» **WHAT IS BEING ASKED**
All of the data below needs to be set down again, exactly as shown.
GIVEN DATA Start Marker
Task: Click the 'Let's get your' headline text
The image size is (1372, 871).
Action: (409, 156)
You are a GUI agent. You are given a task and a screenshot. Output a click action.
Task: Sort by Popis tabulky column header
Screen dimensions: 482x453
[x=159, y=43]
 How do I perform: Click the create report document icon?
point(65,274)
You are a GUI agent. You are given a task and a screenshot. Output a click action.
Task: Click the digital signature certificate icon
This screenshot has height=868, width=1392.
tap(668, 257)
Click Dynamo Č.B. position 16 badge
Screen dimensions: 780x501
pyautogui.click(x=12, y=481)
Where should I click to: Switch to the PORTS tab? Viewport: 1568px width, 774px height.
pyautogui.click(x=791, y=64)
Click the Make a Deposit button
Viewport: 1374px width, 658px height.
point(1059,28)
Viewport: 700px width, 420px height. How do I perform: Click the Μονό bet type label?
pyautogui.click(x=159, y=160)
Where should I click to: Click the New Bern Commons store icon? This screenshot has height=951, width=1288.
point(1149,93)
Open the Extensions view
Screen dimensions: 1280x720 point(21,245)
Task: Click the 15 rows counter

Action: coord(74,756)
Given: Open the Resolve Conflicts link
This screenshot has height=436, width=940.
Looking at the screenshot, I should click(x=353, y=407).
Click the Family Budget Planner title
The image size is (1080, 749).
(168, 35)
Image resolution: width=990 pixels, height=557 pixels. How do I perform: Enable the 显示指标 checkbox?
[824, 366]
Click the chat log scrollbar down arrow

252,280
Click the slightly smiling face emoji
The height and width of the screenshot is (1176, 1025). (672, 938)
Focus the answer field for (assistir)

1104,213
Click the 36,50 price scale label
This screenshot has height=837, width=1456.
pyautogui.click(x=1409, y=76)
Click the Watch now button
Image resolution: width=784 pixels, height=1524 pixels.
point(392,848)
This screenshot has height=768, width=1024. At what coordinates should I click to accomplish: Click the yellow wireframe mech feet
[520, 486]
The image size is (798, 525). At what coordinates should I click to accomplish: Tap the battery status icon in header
GIVEN DATA End Marker
» **REPLY TO THE TASK**
Task: Click the 'Let's get your' headline text
The image size is (1372, 871).
Action: (409, 156)
You are a GUI agent. You are given a task and a screenshot. Output a click action.
Task: Sort by Popis tabulky column header
Screen dimensions: 482x453
[x=159, y=43]
 How do I perform: Click the create report document icon?
point(65,274)
You are a GUI agent. You are given a task and a screenshot. Output a click action.
Task: Click the digital signature certificate icon
This screenshot has height=868, width=1392.
tap(668, 257)
Click Dynamo Č.B. position 16 badge
Screen dimensions: 780x501
pyautogui.click(x=12, y=481)
Where should I click to: Switch to the PORTS tab? Viewport: 1568px width, 774px height.
pyautogui.click(x=791, y=64)
Click the Make a Deposit button
Viewport: 1374px width, 658px height.
point(1059,28)
Viewport: 700px width, 420px height. How do I perform: Click the Μονό bet type label?
pyautogui.click(x=159, y=160)
Where should I click to: Click the New Bern Commons store icon? This screenshot has height=951, width=1288.
point(1149,93)
Open the Extensions view
Screen dimensions: 1280x720 point(21,245)
Task: Click the 15 rows counter

Action: coord(74,756)
Given: Open the Resolve Conflicts link
This screenshot has height=436, width=940.
Looking at the screenshot, I should click(x=353, y=407).
Click the Family Budget Planner title
The image size is (1080, 749).
(168, 35)
Image resolution: width=990 pixels, height=557 pixels. How do I perform: Enable the 显示指标 checkbox?
[824, 366]
Click the chat log scrollbar down arrow

252,280
Click the slightly smiling face emoji
The height and width of the screenshot is (1176, 1025). (672, 938)
Focus the answer field for (assistir)

1104,213
Click the 36,50 price scale label
This screenshot has height=837, width=1456.
pyautogui.click(x=1409, y=76)
Click the Watch now button
Image resolution: width=784 pixels, height=1524 pixels.
point(392,848)
This screenshot has height=768, width=1024. At what coordinates should I click to accomplish: Click the yellow wireframe mech feet
[520, 486]
The image size is (798, 525). At what coordinates should I click to accomplish: Tap the battery status icon in header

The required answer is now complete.